Pixel coordinate grounding data
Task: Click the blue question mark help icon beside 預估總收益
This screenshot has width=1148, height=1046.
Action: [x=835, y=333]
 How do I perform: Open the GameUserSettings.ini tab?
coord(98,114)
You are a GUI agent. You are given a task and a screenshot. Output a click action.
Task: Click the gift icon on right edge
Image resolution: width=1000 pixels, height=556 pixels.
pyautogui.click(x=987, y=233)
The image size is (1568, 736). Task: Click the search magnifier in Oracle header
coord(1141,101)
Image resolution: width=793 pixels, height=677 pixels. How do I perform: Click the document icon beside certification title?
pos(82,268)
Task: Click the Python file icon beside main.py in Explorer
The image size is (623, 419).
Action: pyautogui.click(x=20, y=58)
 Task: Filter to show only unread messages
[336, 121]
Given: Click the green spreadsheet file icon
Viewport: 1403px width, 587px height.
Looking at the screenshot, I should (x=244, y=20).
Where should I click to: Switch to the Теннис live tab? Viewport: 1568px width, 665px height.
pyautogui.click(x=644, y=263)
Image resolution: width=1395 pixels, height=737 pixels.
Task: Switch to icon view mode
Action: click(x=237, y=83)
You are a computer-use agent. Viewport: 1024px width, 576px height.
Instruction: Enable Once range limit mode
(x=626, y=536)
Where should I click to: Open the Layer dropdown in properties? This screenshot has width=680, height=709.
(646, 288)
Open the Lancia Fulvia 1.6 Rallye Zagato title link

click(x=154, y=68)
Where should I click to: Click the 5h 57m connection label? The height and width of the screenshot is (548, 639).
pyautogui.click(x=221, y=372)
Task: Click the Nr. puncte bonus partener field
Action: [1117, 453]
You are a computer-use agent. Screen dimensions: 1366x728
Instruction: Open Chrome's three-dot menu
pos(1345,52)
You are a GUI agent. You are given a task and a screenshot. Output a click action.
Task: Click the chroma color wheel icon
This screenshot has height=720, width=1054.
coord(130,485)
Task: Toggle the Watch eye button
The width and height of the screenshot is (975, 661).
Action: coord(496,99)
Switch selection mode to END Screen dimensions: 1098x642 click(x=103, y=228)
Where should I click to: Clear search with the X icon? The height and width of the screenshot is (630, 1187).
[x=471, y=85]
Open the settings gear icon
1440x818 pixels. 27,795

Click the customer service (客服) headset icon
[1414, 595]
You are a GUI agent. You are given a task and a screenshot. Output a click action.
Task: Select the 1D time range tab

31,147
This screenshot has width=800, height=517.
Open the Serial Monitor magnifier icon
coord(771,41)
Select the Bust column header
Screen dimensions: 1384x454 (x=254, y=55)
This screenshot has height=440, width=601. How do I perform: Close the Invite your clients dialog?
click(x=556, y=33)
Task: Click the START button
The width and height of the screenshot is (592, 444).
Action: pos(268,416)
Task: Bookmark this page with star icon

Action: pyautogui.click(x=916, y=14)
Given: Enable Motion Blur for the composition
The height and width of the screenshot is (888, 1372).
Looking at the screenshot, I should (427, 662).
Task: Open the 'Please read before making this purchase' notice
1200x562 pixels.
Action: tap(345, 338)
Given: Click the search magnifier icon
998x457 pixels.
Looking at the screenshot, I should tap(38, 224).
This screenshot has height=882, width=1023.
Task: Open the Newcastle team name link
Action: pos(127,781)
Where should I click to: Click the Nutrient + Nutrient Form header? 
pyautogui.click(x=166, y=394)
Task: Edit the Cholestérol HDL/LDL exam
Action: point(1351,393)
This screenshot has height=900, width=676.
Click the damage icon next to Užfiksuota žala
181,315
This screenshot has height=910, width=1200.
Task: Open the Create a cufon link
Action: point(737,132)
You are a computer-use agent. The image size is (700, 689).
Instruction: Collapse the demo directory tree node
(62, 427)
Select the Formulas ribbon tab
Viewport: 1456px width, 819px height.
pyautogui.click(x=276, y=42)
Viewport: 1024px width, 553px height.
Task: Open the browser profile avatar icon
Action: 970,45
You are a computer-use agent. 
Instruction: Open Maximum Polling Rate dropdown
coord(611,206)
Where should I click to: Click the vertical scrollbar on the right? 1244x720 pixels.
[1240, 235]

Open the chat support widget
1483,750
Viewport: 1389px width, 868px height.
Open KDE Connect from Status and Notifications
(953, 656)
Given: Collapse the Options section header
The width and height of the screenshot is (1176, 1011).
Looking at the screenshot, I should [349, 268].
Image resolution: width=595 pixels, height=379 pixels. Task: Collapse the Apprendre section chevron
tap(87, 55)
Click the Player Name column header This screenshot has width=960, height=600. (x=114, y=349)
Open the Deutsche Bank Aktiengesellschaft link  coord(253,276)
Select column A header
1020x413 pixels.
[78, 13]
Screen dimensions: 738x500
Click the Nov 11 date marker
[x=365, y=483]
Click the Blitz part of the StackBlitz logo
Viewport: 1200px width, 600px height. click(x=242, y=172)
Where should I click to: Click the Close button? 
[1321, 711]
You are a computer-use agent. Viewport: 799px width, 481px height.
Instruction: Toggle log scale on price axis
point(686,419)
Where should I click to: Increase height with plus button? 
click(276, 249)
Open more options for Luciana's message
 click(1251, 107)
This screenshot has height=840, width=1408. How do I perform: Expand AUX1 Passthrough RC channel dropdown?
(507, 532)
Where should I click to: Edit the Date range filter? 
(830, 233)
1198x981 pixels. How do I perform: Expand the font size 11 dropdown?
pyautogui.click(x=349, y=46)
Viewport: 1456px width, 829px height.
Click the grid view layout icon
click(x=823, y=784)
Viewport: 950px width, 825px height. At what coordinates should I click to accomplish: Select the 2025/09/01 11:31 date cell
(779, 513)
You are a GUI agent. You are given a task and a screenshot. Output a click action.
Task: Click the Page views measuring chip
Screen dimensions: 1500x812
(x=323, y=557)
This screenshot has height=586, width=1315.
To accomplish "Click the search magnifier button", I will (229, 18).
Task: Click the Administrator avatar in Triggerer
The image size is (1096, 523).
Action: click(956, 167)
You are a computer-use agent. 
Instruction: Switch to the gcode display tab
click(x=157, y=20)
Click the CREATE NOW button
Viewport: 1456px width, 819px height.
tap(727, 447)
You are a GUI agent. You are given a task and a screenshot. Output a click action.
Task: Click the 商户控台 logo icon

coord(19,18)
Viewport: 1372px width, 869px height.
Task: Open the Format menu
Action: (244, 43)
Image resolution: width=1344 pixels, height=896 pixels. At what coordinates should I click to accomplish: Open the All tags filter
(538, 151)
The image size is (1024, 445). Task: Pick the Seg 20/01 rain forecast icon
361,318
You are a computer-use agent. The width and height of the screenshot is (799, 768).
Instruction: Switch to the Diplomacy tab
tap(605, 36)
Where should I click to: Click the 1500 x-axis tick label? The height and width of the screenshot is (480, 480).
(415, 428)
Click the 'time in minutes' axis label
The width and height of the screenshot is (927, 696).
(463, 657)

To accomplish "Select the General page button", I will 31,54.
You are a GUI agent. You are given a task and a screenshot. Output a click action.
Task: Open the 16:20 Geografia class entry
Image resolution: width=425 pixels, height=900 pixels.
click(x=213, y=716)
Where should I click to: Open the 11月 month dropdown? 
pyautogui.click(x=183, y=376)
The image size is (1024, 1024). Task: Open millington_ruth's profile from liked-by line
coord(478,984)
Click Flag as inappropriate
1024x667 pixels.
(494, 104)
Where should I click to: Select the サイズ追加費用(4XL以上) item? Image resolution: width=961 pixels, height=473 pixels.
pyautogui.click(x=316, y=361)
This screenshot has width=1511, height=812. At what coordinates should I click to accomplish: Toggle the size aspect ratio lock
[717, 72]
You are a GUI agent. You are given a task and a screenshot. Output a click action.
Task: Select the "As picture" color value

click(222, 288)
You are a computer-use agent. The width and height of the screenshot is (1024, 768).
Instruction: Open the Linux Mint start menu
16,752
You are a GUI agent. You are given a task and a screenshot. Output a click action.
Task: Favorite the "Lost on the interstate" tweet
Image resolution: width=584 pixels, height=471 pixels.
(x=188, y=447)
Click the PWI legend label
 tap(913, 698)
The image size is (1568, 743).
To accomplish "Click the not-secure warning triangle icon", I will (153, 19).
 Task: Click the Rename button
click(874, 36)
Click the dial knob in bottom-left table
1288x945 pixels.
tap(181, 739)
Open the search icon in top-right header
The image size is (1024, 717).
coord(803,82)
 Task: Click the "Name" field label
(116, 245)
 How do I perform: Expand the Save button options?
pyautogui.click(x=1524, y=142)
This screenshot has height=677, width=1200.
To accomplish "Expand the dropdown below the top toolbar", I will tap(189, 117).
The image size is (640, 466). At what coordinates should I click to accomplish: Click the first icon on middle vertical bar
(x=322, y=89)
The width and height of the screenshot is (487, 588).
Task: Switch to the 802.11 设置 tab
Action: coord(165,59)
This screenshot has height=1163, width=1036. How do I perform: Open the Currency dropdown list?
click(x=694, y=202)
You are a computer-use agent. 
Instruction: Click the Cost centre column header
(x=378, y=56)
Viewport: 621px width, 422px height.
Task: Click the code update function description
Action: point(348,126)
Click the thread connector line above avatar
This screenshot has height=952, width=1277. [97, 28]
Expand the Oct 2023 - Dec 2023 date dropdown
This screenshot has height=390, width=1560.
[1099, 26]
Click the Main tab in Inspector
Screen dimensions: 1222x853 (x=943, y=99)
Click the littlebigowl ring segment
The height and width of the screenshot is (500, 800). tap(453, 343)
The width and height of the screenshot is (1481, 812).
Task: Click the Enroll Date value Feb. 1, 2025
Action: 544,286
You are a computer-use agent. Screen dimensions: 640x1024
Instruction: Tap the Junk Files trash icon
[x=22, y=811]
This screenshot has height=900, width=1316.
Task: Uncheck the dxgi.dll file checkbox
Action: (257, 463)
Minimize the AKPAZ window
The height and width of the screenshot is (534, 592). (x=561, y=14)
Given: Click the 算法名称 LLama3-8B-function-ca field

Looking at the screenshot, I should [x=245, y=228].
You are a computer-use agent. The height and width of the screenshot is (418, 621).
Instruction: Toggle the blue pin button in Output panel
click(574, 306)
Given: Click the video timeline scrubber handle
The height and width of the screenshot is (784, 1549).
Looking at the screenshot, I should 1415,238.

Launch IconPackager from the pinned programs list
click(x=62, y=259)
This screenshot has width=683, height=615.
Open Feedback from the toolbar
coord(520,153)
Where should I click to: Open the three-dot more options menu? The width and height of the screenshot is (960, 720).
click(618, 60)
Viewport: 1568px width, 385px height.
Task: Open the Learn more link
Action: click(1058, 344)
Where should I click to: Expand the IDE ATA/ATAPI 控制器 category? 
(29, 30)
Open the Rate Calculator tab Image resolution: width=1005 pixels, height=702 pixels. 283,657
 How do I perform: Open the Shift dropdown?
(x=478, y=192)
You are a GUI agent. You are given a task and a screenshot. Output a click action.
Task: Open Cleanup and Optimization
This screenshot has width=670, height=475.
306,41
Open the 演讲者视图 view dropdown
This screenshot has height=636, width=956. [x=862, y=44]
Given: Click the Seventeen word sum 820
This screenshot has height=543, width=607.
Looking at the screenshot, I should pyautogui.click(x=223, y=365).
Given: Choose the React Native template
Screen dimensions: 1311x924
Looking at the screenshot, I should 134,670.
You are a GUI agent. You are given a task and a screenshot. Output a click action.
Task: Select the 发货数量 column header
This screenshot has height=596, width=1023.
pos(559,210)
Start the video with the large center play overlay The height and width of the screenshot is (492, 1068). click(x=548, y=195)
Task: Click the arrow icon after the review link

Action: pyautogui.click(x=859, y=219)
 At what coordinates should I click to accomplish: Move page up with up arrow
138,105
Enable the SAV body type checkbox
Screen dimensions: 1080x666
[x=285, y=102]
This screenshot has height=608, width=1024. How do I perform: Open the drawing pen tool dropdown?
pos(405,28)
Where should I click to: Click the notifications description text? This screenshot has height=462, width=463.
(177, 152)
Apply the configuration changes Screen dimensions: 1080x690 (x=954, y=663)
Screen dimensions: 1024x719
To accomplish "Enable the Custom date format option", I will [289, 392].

Task details:
In these records, tally the lines that contain the string "video", and give only the result.

Output for this task:
2